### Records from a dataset
___
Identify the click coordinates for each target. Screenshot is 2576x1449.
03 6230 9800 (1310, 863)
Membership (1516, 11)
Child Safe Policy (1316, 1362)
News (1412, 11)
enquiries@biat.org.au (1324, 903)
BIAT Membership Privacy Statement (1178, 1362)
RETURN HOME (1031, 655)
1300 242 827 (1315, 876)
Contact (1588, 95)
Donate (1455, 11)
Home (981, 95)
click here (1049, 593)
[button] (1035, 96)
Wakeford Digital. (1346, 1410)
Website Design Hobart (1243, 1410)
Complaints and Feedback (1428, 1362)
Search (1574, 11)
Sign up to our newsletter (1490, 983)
___
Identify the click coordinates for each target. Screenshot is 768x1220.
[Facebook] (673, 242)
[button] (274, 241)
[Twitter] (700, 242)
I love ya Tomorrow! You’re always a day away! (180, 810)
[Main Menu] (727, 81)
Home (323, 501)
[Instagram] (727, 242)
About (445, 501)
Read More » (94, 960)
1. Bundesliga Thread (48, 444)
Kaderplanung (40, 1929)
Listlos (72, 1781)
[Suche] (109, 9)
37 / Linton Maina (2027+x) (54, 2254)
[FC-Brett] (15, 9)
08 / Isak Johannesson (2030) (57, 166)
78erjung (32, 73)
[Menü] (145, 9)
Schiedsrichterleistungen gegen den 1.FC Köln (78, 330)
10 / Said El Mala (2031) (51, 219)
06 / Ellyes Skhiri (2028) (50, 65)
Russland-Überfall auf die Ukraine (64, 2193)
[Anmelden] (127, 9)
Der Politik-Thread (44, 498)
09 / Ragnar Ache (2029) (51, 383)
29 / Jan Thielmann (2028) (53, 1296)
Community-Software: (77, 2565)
___
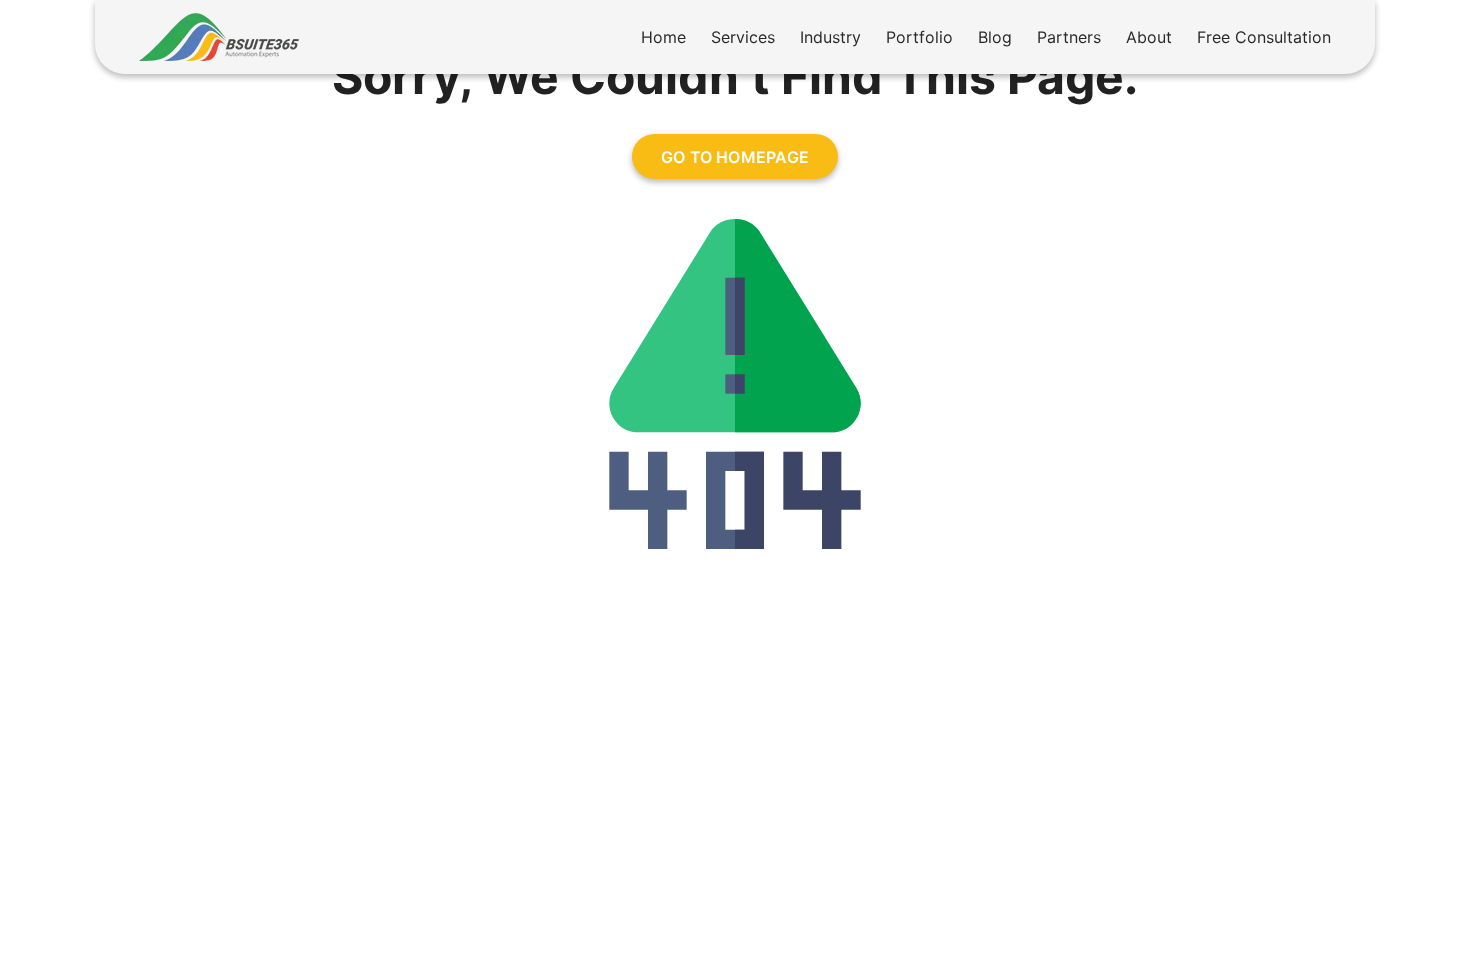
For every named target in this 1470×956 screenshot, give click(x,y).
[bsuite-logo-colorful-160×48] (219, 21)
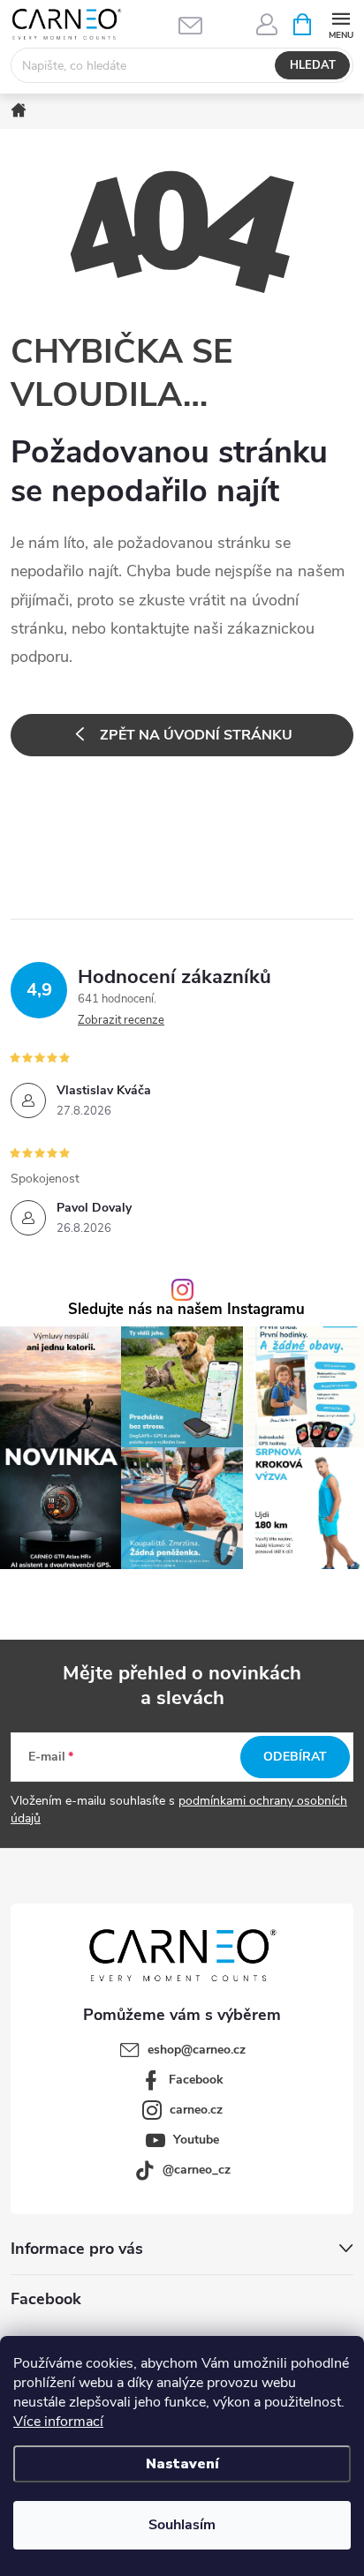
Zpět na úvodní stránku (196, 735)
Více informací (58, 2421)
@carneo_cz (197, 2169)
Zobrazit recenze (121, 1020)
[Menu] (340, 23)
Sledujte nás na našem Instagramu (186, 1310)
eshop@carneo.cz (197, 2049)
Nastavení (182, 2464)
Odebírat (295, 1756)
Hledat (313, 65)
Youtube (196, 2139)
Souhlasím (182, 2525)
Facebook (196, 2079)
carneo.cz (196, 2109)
___
### Required work
Set down exactly the lines of the data above, beginning with the line that has "About (445, 501)" and ending with the line that has "[Menü] (145, 9)", and no others.

### Result of the task
About (445, 501)
Read More » (94, 960)
1. Bundesliga Thread (48, 444)
Kaderplanung (40, 1929)
Listlos (72, 1781)
[Suche] (109, 9)
37 / Linton Maina (2027+x) (54, 2254)
[FC-Brett] (15, 9)
08 / Isak Johannesson (2030) (57, 166)
78erjung (32, 73)
[Menü] (145, 9)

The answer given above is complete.